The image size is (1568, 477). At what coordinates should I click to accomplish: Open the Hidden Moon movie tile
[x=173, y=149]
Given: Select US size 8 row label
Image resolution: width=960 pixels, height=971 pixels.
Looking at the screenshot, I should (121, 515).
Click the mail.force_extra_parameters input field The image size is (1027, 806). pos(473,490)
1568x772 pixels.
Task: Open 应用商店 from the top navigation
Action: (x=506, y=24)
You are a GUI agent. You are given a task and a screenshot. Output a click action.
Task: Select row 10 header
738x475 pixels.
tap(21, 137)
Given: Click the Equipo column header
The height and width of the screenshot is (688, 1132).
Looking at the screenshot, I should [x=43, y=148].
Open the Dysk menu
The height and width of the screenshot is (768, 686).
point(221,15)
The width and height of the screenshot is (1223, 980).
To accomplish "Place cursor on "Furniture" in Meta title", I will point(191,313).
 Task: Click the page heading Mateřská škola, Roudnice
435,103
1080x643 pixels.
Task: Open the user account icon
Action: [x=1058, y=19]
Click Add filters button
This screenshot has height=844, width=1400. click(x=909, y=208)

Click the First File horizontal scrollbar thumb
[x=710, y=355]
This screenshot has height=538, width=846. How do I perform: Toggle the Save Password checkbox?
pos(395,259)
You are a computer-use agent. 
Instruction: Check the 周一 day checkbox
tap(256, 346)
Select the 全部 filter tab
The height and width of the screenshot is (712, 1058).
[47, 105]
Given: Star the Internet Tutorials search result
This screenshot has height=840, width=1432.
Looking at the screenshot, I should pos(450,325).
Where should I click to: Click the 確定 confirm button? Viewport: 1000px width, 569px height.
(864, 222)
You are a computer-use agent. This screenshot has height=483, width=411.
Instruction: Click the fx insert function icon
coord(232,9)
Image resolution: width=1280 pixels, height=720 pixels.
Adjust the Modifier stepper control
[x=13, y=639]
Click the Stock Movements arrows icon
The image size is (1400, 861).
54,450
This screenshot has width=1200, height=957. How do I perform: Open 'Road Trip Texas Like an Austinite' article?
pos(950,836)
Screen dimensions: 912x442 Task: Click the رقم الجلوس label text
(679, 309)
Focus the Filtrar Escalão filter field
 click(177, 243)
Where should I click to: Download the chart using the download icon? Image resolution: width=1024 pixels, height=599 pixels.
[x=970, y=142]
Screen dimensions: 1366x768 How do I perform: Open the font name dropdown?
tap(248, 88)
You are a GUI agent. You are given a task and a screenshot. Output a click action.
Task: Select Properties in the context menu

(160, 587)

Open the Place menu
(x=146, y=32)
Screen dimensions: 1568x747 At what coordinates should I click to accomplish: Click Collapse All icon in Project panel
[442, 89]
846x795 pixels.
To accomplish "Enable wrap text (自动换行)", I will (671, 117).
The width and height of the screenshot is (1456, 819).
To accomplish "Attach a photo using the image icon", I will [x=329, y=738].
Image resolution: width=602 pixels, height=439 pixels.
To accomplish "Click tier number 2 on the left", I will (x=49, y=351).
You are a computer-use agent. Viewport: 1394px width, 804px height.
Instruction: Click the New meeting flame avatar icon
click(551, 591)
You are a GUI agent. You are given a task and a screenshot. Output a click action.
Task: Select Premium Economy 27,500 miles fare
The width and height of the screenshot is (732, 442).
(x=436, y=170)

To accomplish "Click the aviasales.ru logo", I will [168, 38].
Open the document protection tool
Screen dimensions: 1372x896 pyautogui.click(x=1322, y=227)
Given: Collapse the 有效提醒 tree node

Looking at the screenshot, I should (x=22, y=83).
==============================
GIVEN PROBLEM
Print all the lines above verbatim, with nothing added, dropped, or changed.

RESULT OF THE EXERCISE
The image size is (1568, 477). At what coordinates should I click to accomplish: Open the Hidden Moon movie tile
[x=173, y=149]
Given: Select US size 8 row label
Image resolution: width=960 pixels, height=971 pixels.
Looking at the screenshot, I should (121, 515).
Click the mail.force_extra_parameters input field The image size is (1027, 806). pos(473,490)
1568x772 pixels.
Task: Open 应用商店 from the top navigation
Action: (x=506, y=24)
You are a GUI agent. You are given a task and a screenshot. Output a click action.
Task: Select row 10 header
738x475 pixels.
tap(21, 137)
Given: Click the Equipo column header
The height and width of the screenshot is (688, 1132).
Looking at the screenshot, I should [x=43, y=148].
Open the Dysk menu
The height and width of the screenshot is (768, 686).
point(221,15)
The width and height of the screenshot is (1223, 980).
To accomplish "Place cursor on "Furniture" in Meta title", I will point(191,313).
 Task: Click the page heading Mateřská škola, Roudnice
435,103
1080x643 pixels.
Task: Open the user account icon
Action: [x=1058, y=19]
Click Add filters button
This screenshot has height=844, width=1400. click(x=909, y=208)

Click the First File horizontal scrollbar thumb
[x=710, y=355]
This screenshot has height=538, width=846. How do I perform: Toggle the Save Password checkbox?
pos(395,259)
You are a computer-use agent. 
Instruction: Check the 周一 day checkbox
tap(256, 346)
Select the 全部 filter tab
The height and width of the screenshot is (712, 1058).
[47, 105]
Given: Star the Internet Tutorials search result
This screenshot has height=840, width=1432.
Looking at the screenshot, I should pos(450,325).
Where should I click to: Click the 確定 confirm button? Viewport: 1000px width, 569px height.
(864, 222)
You are a computer-use agent. This screenshot has height=483, width=411.
Instruction: Click the fx insert function icon
coord(232,9)
Image resolution: width=1280 pixels, height=720 pixels.
Adjust the Modifier stepper control
[x=13, y=639]
Click the Stock Movements arrows icon
The image size is (1400, 861).
54,450
This screenshot has width=1200, height=957. How do I perform: Open 'Road Trip Texas Like an Austinite' article?
pos(950,836)
Screen dimensions: 912x442 Task: Click the رقم الجلوس label text
(679, 309)
Focus the Filtrar Escalão filter field
 click(177, 243)
Where should I click to: Download the chart using the download icon? Image resolution: width=1024 pixels, height=599 pixels.
[x=970, y=142]
Screen dimensions: 1366x768 How do I perform: Open the font name dropdown?
tap(248, 88)
You are a GUI agent. You are given a task and a screenshot. Output a click action.
Task: Select Properties in the context menu

(160, 587)

Open the Place menu
(x=146, y=32)
Screen dimensions: 1568x747 At what coordinates should I click to accomplish: Click Collapse All icon in Project panel
[442, 89]
846x795 pixels.
To accomplish "Enable wrap text (自动换行)", I will (671, 117).
The width and height of the screenshot is (1456, 819).
To accomplish "Attach a photo using the image icon", I will [x=329, y=738].
Image resolution: width=602 pixels, height=439 pixels.
To accomplish "Click tier number 2 on the left", I will (x=49, y=351).
You are a computer-use agent. Viewport: 1394px width, 804px height.
Instruction: Click the New meeting flame avatar icon
click(551, 591)
You are a GUI agent. You are given a task and a screenshot. Output a click action.
Task: Select Premium Economy 27,500 miles fare
The width and height of the screenshot is (732, 442).
(x=436, y=170)

To accomplish "Click the aviasales.ru logo", I will [168, 38].
Open the document protection tool
Screen dimensions: 1372x896 pyautogui.click(x=1322, y=227)
Given: Collapse the 有效提醒 tree node

Looking at the screenshot, I should (x=22, y=83).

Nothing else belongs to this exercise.